Dan White

No. 16
- Position: Quarterback

Personal information
- Born: September 14, 1972 (age 53)
- Listed height: 6 ft 5 in (1.96 m)
- Listed weight: 220 lb (100 kg)

Career information
- High school: Point Loma (San Diego, California)
- College: Arizona
- NFL draft: 1996: undrafted

Career history
- Houston Oilers (1996)*; Atlanta Falcons (1996)*; Tampa Bay Storm (1997);
- * Offseason or practice squad member only

Career AFL statistics
- TD–INT: 3–3
- Passing yards: 240
- Completion %: 48.9
- Passer rating: 53.94
- Stats at ArenaFan.com

= Dan White (quarterback) =

American football player (born 1972)

Dan White (born September 14, 1972) is an American former football quarterback. He was the starting quarterback for the University of Arizona football team from 1993–1995, a span which included the Wildcats' only Pac-10 championship to date, as well as a record-setting Fiesta Bowl victory.

==Early life==
White began his football career at Point Loma High School in San Diego, CA, where he was the starting quarterback for a powerhouse team that included gifted wide-receiver Brett Callan, as well as future NFL stars J. J. Stokes and La'Roi Glover. The team was coached throughout White's four years by local legend Bennie Edens.

==College career==
After high school, White attended Penn State, hoping to play for hall-of-fame coach Joe Paterno, but he never saw significant playing time. After one season, he transferred to the University of Arizona, where he spent a redshirt year before winning the starting quarterback role in 1993.

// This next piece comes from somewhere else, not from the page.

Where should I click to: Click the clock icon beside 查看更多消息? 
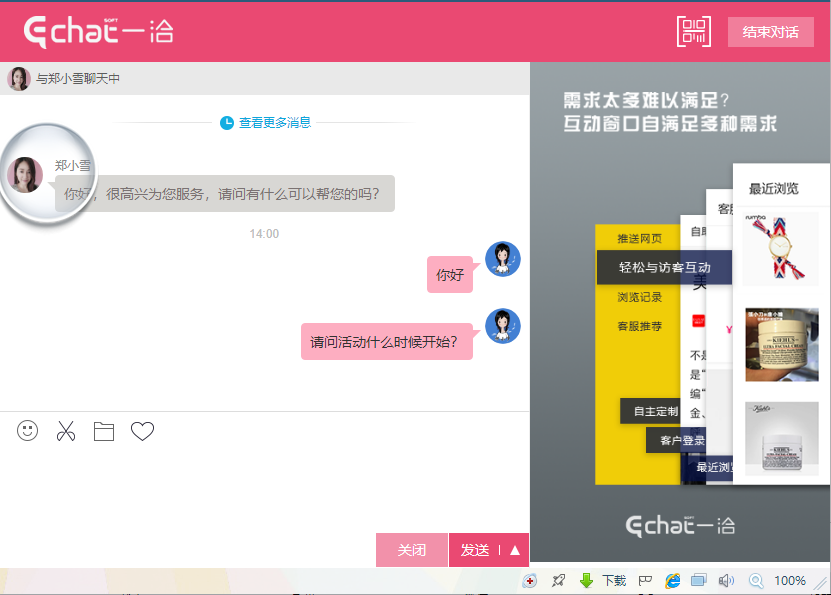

That season, with White at the helm, the Wildcats rolled to a 10–2 record and broke a 15-year drought to tie for their first (and, to date, only) share of the Pac-10 championship. The Wildcats wrapped up the season in the Fiesta Bowl, where White threw for two touchdowns en route to a 29–0 defeat of 10th-ranked Miami, the first shutout in Fiesta Bowl history.

White would continue as starting quarterback until 1995, finishing with 40 touchdown passes for his career and, perhaps more importantly, an unbeaten 3–0 record against the Wildcats' arch-rival ASU Sun Devils, throwing 7 touchdowns and only one interception in those three games. A 2008 editorial in the Arizona Daily Star ranked him as one of the Wildcats' 10 best quarterbacks of all time.

==Professional career==
After college, White was not taken in the NFL draft, but signed with the Houston Oilers as a free agent immediately following the draft. He was subsequently traded to the Atlanta Falcons before finishing his pro career in the Arena Football League, where he played for the Tampa Bay Storm during the 1997 season.

==Quotes==
White's inconsistent play inspired this memorable quote by ABC announcer Mark Jones: "Against USC, he looked like Dan Marino. Against Washington State, he looked like Dan Quayle."